He wasn’t any good at relationships. The only ones he had were with family, and they could best be described as mutual combat in his father’s case, mutual sadness in his mother’s case, and mutual frustration all around.
If only you would try, you and your father could get along. Just try, Shane. Try. Please. For me.
His mother’s often-repeated plea echoed like an unhappy ghost through Shane’s memories. He ignored it with the ease of a lifetime’s practice. Not even for his mother would he put up with his father’s corrosive arrogance. End of argument. End of family life.
Beginning of Shane’s true education.
There was nothing like being broke on the streets to teach a man all the things he hadn’t learned while getting a master’s degree in business at Stanford University.
“As for age,” Risa continued, running her fingertips lightly along the cool, ancient gold, “I know of at least one torc that is similar in execution and style to this. It came from Marne, France, and dates back to the fourth century b.c.”
“Provisional estimate of worth?” Dana asked.
“With good—very good—provenance, I would start asking at three hundred thousand dollars and hope to make considerably more. Up to five hundred thousand. Maybe even higher. Depends on whether it’s a public auction, which tends to drive up prices just by the competitive nature of collectors, or a private sale to an interested individual.”
“Is it for sale?” Shane asked bluntly.
“Yes.” Dana said.
“May I?” he said, but he was already holding out his hand in silent demand.
Risa gave him the torc.
For a moment he simply closed his eyes and absorbed the weight, texture, and feel of the ancient jewelry. He couldn’t have said why he approached collecting gold artifacts this way; he knew only that he always had. No matter how spectacular a piece might appear, if it didn’t feel right, he didn’t buy it.
When his eyes opened they were the clear, bottomless green of imperial jade. And he was looking at Risa, into her.

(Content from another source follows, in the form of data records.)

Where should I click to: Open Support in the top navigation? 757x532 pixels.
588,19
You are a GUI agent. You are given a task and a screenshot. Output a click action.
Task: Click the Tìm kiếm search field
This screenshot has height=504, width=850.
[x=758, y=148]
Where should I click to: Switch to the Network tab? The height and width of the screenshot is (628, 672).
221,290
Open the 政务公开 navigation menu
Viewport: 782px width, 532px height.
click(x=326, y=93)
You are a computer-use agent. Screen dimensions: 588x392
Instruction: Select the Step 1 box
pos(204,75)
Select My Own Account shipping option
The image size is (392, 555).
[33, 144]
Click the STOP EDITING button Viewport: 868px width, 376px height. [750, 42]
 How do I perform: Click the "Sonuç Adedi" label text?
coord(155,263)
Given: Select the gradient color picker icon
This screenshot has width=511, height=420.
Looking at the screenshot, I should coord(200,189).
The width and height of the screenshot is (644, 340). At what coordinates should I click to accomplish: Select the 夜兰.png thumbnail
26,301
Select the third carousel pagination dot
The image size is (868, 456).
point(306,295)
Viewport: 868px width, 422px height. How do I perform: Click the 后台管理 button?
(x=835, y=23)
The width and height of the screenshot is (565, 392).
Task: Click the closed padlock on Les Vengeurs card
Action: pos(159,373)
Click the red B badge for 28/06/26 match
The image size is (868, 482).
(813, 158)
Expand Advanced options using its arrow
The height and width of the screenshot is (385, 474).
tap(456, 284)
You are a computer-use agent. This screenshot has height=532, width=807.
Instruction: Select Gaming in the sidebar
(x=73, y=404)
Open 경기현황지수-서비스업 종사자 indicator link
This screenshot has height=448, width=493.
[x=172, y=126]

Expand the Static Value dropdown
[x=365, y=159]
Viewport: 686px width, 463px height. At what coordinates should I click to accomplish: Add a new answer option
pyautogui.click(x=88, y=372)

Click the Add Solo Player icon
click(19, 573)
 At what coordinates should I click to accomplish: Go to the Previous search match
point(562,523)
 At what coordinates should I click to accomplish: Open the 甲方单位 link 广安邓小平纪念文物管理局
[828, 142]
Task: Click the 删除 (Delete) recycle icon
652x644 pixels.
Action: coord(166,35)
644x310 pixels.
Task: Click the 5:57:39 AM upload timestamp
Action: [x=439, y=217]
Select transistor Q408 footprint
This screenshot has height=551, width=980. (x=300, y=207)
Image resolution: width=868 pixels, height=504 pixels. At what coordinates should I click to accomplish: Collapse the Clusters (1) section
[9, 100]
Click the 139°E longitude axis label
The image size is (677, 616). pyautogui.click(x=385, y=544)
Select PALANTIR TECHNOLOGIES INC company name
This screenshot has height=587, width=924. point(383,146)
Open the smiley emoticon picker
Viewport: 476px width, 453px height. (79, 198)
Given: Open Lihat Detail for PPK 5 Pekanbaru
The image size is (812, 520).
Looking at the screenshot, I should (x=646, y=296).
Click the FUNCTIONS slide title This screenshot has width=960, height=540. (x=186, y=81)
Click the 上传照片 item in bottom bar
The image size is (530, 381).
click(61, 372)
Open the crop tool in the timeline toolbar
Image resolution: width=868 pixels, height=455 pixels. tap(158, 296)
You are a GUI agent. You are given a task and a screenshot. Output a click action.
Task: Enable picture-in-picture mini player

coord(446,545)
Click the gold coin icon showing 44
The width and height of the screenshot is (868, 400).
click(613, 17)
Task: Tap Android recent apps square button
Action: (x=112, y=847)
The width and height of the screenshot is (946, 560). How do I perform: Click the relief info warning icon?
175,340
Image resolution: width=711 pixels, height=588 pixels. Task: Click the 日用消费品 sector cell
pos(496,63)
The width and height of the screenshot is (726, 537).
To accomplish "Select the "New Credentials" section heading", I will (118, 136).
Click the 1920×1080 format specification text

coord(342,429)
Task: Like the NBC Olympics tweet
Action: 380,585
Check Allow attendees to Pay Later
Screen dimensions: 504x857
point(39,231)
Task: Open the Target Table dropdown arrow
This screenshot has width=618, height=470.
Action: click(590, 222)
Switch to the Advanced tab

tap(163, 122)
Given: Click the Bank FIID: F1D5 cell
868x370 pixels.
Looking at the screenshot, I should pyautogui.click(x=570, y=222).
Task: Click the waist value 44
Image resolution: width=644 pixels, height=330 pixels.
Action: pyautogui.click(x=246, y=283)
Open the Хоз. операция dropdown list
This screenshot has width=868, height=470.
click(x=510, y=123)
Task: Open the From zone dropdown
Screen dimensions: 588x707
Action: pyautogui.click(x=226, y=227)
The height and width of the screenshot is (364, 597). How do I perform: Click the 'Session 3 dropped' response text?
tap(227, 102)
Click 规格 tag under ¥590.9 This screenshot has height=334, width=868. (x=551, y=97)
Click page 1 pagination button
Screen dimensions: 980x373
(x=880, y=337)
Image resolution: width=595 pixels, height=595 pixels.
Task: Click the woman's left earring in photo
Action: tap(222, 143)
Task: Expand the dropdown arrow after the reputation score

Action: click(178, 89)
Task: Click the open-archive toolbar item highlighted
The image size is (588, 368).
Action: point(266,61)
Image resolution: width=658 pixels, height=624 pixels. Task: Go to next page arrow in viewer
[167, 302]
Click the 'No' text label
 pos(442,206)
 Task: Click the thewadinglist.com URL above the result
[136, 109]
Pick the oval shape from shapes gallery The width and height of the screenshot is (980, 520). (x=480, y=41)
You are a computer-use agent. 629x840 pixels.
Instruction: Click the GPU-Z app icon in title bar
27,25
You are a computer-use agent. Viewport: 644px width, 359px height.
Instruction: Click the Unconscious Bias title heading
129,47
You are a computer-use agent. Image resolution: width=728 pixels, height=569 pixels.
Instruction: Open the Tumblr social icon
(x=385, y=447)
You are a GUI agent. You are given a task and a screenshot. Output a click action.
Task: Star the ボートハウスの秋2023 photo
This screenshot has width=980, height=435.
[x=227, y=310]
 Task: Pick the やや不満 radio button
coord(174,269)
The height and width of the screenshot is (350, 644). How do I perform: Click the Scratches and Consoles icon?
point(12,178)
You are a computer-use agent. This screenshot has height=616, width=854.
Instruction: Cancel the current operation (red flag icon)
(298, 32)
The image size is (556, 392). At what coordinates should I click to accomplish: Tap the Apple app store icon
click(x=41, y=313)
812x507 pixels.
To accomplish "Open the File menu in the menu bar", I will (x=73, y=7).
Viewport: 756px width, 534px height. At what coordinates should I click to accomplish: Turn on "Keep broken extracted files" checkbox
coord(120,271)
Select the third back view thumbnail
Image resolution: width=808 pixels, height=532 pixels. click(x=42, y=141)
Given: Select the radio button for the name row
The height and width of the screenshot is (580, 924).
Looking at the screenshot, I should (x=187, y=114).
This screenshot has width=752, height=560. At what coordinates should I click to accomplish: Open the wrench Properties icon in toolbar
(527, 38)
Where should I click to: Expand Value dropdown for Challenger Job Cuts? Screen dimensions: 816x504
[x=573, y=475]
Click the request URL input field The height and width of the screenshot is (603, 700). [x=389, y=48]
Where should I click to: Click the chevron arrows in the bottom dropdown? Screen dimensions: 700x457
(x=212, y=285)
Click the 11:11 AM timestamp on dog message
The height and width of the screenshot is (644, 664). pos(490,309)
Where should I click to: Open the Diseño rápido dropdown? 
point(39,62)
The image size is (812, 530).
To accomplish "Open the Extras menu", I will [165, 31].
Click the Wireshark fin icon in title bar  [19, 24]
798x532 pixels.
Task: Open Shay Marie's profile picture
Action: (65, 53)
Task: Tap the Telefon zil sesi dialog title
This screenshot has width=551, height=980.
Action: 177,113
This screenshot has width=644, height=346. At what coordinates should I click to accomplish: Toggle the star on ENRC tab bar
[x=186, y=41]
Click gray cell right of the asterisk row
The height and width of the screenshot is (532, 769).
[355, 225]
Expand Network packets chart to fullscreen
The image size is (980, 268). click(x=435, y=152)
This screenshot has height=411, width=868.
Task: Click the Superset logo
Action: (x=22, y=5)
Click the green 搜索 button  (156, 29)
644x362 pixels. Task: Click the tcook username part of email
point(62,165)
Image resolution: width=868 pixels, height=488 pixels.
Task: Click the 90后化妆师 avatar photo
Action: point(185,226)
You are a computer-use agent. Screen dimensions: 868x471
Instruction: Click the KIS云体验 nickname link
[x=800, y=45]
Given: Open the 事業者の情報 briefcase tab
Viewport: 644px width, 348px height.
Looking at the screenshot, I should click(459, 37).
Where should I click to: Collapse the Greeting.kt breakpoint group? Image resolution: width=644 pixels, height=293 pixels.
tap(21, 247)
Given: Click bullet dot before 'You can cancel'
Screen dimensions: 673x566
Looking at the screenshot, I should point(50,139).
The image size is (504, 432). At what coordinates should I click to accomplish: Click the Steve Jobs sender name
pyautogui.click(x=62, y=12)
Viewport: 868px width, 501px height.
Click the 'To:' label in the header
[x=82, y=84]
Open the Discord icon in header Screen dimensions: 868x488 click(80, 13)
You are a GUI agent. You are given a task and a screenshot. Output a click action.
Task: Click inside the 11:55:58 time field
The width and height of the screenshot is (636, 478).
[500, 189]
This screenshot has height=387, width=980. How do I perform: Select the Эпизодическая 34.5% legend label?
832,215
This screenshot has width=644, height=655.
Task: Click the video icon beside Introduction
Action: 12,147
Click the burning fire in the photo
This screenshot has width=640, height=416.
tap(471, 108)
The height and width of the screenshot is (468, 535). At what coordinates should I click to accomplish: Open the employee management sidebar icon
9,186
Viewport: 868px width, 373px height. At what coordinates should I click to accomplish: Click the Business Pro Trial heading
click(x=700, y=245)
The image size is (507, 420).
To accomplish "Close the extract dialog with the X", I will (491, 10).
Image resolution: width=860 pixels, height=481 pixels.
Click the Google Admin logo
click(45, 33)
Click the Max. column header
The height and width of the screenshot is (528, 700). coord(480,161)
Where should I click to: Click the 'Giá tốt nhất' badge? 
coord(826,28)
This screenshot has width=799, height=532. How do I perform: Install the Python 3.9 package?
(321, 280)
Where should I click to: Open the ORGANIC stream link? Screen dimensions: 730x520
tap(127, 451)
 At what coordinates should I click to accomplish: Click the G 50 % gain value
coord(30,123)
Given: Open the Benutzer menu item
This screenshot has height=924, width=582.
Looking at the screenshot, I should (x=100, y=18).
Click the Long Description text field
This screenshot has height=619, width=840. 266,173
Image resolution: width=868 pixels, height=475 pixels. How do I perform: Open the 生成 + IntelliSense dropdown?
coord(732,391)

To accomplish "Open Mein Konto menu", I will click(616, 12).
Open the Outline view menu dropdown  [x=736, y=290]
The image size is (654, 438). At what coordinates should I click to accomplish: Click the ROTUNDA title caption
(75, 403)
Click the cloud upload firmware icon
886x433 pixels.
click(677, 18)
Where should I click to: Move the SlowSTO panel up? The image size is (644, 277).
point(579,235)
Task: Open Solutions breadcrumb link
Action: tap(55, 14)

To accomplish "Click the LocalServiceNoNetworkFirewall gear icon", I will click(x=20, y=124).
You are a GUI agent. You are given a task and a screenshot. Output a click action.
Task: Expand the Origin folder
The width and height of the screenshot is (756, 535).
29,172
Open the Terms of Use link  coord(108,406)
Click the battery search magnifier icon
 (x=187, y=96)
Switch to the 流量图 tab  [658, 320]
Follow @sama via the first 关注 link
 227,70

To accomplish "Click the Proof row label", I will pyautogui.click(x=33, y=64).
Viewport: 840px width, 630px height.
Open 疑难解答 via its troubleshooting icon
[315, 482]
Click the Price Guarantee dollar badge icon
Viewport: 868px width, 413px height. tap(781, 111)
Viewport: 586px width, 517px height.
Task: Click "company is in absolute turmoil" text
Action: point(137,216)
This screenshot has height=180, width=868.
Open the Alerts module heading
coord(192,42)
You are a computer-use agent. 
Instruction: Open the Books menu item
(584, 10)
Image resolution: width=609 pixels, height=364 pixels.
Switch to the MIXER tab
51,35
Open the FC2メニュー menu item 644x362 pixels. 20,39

The hair at the nape of her neck prickled. She turned away from him so quickly she nearly stumbled. “Tell your client that, subject to verification of provenance, he has an offer of three hundred—”
“Four,” Shane interrupted curtly.
“Four hundred thousand dollars,” she said between her teeth. “If he is uneasy that I would be both appraiser and acquirer, Tannahill Inc. will pay for a neutral appraisal.”
“Right,” Dana said. Mentally she toted up the commission to Rarities and smiled. “He won’t kick. He requested you by name.”
“Probably because he wanted Shane’s attention,” Risa said with faint bitterness. On her own she wasn’t well known enough to attract artifacts of the quality Shane was holding now.
“Doubtless,” Dana agreed. “Anyone with a fine gold artifact to sell anywhere in the world has heard of Shane Tannahill and the Golden Fleece.”
“It certainly makes my life interesting,” Risa muttered.
“Buying all that lovely stuff, eh?” Niall asked.
“No. Dealing with all the ‘lovely stuff’ that elbows its way out of the world’s sewers holding gold in both fists.”
Chapter 3
Sedona
Halloween night
The book in Virgil’s lap was heavy, scholarly, and filled with beautiful drawings and color photos of Celtic art. He didn’t need to look at the pages to know what was there. They filled his memory. The book was just one of many he had collected to educate himself about the nature of the gold artifacts that were packed in three World War II ammunition boxes under his bed. All of his past addresses were neatly stenciled on each box, a ritual recitation of all the places he had fled.
But no more. He finally understood that he couldn’t outrun the unthinkable.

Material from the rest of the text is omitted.